Imagine relaxing at home one evening watching the news, and you receive a call out-of-the-blue from your boss. Your boss says that there was a hostile takeover of your company and you are being laid off, effective immediately. In the background, the newscaster reports that the stock market closed at a record low, and your retirement plan is now worthless. Meanwhile, a neighbor knocks on the door to let you know that a tree branch just fell onto your car and totaled it. While you are talking, a text message buzzes with news from the vet that your dog died. Then, the police show up to let you know that several family members have been killed in a terrible wreck. How would you react to such a horrible chain of events?
A similarly tragic tale unfolds in Job 1:13-19. Job was devastated with grief by all that happened, but v. 22 reveals that he did not disrespect or blame God for his plight. Things got even worse for poor ol’ Job. He became physically ill, and even his wife thumbed her nose at him. He stood his ground, though, and Job 2:10 says again that he did not mouth off about God.
Three of Job’s friends to came to visit him. At first, they sat with him quietly for moral support, but one by one, they became tired of the pity party. They took turns giving Job some so-called advice about his predicament, and it boiled down to his fault. They suggested that surely, he must have sinned against God, or perhaps it was even his children’s sin that led to their untimely demise. Job did not take the criticism lightly, and he pleaded his case and begged for answers from God.

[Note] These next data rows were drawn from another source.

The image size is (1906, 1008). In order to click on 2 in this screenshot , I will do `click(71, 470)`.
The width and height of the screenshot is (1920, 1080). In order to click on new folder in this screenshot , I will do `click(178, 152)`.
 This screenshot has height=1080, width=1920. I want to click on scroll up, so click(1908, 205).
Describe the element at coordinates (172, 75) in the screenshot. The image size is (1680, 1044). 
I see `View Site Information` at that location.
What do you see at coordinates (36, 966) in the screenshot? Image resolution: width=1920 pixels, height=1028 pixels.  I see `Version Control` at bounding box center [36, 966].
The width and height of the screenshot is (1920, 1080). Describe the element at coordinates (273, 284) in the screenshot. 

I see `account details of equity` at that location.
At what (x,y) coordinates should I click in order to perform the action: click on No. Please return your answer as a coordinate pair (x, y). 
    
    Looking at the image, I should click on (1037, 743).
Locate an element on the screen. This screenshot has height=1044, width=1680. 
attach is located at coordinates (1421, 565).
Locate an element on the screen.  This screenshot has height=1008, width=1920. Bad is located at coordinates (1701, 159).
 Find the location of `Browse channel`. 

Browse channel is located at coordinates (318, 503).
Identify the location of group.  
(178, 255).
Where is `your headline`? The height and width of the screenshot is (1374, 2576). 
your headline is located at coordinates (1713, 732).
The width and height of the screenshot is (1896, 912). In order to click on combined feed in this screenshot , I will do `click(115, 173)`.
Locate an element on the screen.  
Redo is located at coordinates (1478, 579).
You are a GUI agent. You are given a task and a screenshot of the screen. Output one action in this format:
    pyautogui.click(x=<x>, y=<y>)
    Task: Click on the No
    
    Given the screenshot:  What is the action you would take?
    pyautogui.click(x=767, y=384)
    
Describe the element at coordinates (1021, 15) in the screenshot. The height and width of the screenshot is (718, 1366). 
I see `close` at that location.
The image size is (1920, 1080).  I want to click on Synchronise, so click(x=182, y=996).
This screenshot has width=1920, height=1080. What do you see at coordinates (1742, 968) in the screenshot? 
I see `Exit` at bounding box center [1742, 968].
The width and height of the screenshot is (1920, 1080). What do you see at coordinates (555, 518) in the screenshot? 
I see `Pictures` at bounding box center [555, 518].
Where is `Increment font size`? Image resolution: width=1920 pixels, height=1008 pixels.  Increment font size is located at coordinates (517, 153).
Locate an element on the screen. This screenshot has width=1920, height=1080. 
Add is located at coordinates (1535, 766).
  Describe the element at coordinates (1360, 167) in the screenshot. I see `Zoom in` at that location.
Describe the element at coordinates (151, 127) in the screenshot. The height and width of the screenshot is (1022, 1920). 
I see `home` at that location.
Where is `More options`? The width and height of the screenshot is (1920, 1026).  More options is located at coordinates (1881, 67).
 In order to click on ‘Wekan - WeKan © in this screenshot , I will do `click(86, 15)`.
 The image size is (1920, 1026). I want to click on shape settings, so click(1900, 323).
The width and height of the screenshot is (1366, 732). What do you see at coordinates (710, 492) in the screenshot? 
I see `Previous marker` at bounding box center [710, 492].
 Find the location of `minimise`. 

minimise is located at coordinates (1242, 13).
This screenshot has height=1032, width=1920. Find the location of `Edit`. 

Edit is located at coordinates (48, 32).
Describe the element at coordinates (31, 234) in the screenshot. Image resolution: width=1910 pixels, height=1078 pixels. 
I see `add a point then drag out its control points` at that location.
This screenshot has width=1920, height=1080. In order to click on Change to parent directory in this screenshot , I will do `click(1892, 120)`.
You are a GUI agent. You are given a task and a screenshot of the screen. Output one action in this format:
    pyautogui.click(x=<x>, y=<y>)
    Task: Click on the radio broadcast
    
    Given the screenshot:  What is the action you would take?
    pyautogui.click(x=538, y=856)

Job’s story is a worst-case scenario that I hope none of us ever experience. You can read more to find out how it ends, but suffice it to say that Job learned a thing or two about trusting God. There is a lot that we could learn from his situation, as well. How we respond in times of trouble can communicate volumes about our faith. Are we critical, complaining and ranting about how the world is always against us? Do we blame others for our “bad luck” and vow to get even someday? Do we listen to the naysayers and turn our backs on God? God is not daunted by our questions, frustrations or fears. Sometimes, though, what God wants to teach us isn’t just about the solution to our problems. It’s about the process in getting us there.